Tell them!My conscience screams at me that this lie I’ve told, this great big lie, the first of none, is going to have severe consequences. My stomach knots, but something deep in my brain is fighting against telling them anything about the madman or the summoning or the gods or the fissure or my blade.
“Nope.” The lie goes against everything I believe in. “Just got wet and banged my elbow on a gravestone. Couldn’t sleep after that.”
“Your patrol logs are usually meticulous,” Finnian adds, his tone softer than Cormac’s but no less pointed. “This is… vague.”
“There’s nothing more to report,” I say, forcing a finality into my tone I don’t feel. “It was a slow night business-wise.”
Cormac leans back, steepling his fingers. The look he gives me is one of profound disappointment. “Very well. If that is all, you’re dismissed.”
“The old docks!” Taye suddenly says, her hand clutching her head. “Go!”
I don’t hesitate. Taye’s visions are few and far between, but when she gets one, I move. They are never wrong. I’m lucky she didn’t have one of last night’s shitshow. Not to say she never will, but I assume that if she had prior to the fissure opening, she would’ve said. Her visions are of the future, not the past, so I’m safe in that respect. No pesky video replay in her second sight of me stabbing a goddess in the face and then lying about it. The command gives me a perfect out. I spin on my heel and take the steps two at a time, not looking back. The weight of their gazes follows me, heavy with suspicion, but Taye’s word is law when it comes to her visions. The lie sits like a stone in my gut. I’ve never withheld information before. Not once. But Dastian got in my head.
Damn him.
I burst out of the bookshop, the bell jangling frantically behind me. The rain is relentless, a grey sheet that turns the world into a watercolour blur. I pull up my hood and run, my trainers slapping against the wet pavement. The docks are on the far side of town, a place of decay and forgotten industry even on a good day. Today, it will be a special kind of miserable.

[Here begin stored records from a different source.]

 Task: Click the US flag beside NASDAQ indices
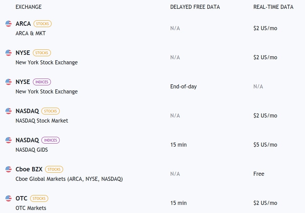[x=8, y=140]
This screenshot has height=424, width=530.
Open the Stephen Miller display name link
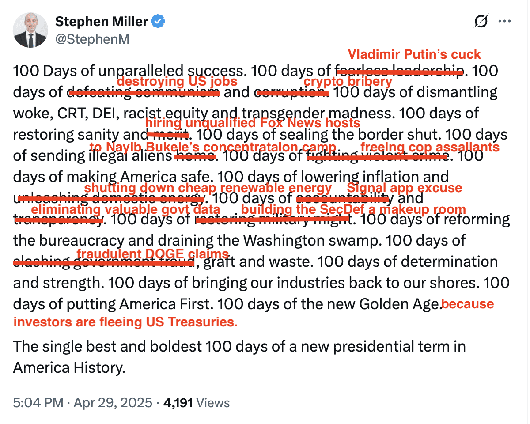pyautogui.click(x=102, y=21)
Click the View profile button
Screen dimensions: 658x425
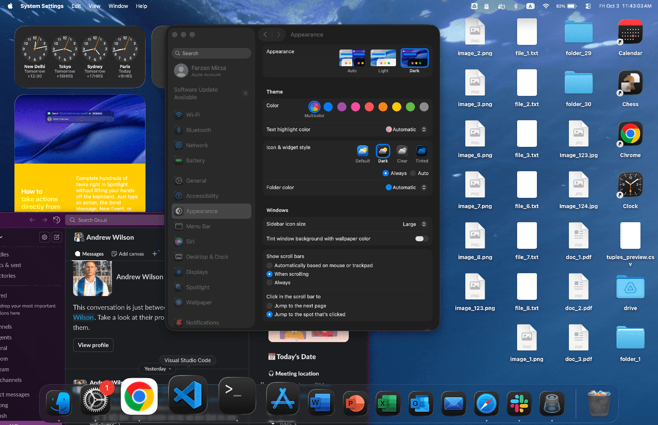(x=93, y=345)
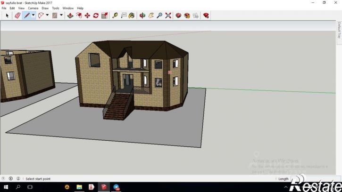Image resolution: width=342 pixels, height=192 pixels.
Task: Activate the Orbit tool
Action: 142,16
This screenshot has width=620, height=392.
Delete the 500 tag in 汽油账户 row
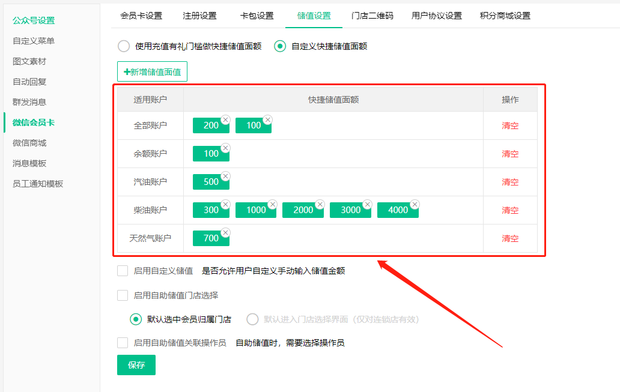click(x=225, y=176)
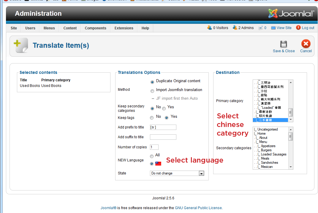Open the GNU General Public License link
318x213 pixels.
coord(198,208)
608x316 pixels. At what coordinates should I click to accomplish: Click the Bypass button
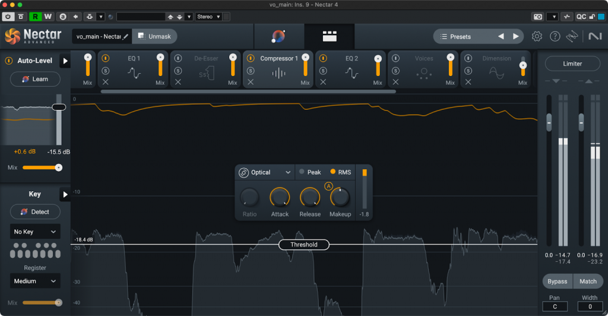pyautogui.click(x=557, y=281)
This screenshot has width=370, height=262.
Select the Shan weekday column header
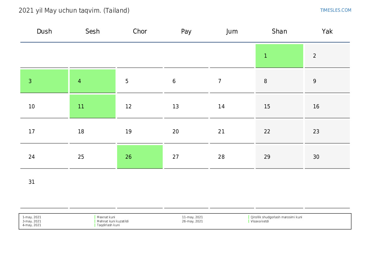[279, 31]
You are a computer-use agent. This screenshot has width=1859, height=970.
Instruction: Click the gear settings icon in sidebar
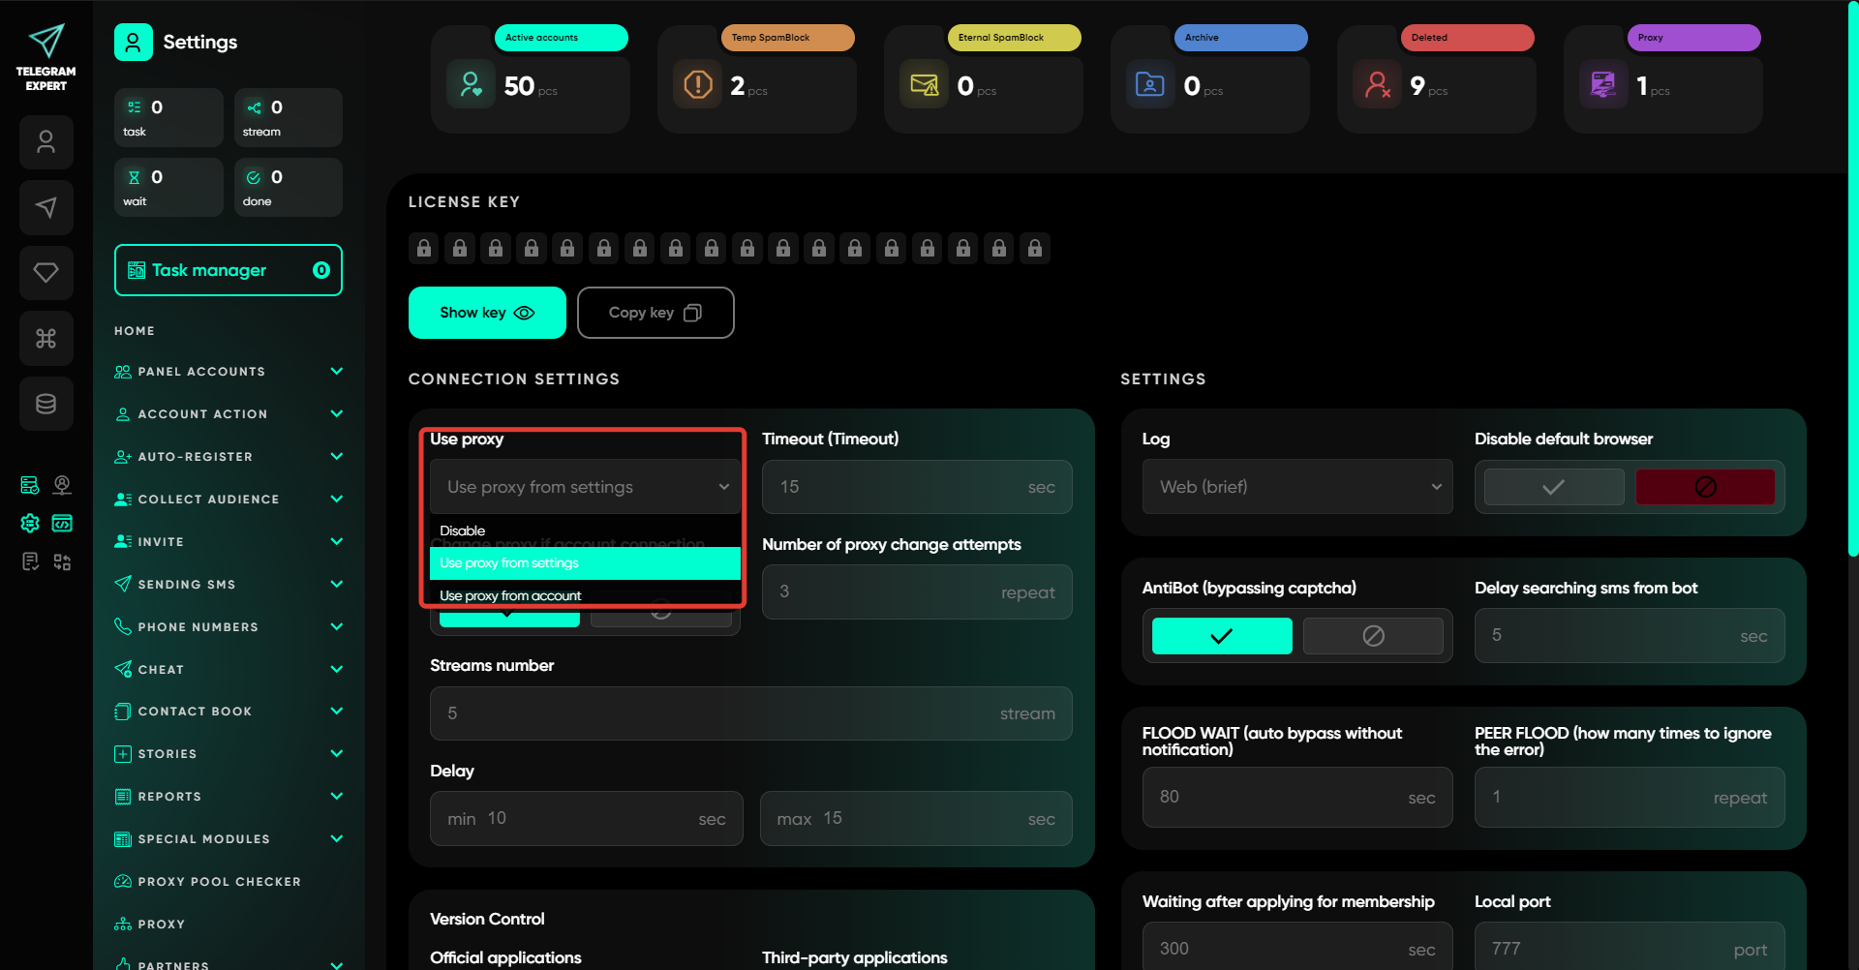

As I get closer, the air changes. The familiar scent of brine and rotting wood is there, but it’s overlaid with something else. A cold, static nothingness. It’s the opposite of a demonic presence. Where a demon feels like a spike of malevolent energy, this feels like a hole. A vacuum that sucks the very life out of the air.
I slow my pace, pulling my blade from its sheath. The runes stay dark. No shadowy gods about then. My breath mists in front of my face as I step onto the first rotting planks of the main pier. The only sounds are the creak of wood, the drumming rain, and the slap of choppy water against the pilings. There are no gulls crying, no distant foghorns. Just silence. A dead, hollow silence that is more terrifying than any monster’s roar. Whatever Taye saw, it’s here. It’s waiting.
But where? What is it?
I creep forward, each step deliberate, testing the warped boards beneath my feet. The pier groans like it’s in pain. My knuckles are white around the hilt of my blade, and I force myself to loosen my grip just enough to maintain flexibility. Tense muscles make for slow reactions, and slow reactions get you killed.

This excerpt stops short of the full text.